Collection entries

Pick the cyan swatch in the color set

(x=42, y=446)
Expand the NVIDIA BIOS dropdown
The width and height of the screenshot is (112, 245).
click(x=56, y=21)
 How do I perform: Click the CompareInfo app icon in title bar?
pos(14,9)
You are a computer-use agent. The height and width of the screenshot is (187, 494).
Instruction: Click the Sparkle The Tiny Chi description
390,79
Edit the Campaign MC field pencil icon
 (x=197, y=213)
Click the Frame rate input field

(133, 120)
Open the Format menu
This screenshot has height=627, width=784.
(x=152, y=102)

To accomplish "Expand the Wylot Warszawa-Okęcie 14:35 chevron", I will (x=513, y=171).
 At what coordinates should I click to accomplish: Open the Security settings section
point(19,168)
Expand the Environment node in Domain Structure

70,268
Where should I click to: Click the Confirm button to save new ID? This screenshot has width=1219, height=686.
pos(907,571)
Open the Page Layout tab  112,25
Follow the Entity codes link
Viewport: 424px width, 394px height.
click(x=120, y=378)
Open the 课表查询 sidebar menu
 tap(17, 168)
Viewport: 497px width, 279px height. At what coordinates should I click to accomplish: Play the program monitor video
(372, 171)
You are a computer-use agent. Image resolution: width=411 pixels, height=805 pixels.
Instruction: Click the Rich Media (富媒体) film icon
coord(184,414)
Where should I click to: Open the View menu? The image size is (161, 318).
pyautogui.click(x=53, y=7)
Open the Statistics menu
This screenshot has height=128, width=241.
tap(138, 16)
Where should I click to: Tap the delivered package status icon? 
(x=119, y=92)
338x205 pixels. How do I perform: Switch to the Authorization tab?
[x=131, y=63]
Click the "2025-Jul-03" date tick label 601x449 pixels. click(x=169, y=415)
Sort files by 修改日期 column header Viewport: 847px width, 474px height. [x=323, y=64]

[Instructions for the task] Throughout the data above, report every line that contains the string "agent".

[Solution to this problem]
You are a computer-use agent. The height and width of the screenshot is (187, 494).
You are a computer-use agent. Image resolution: width=411 pixels, height=805 pixels.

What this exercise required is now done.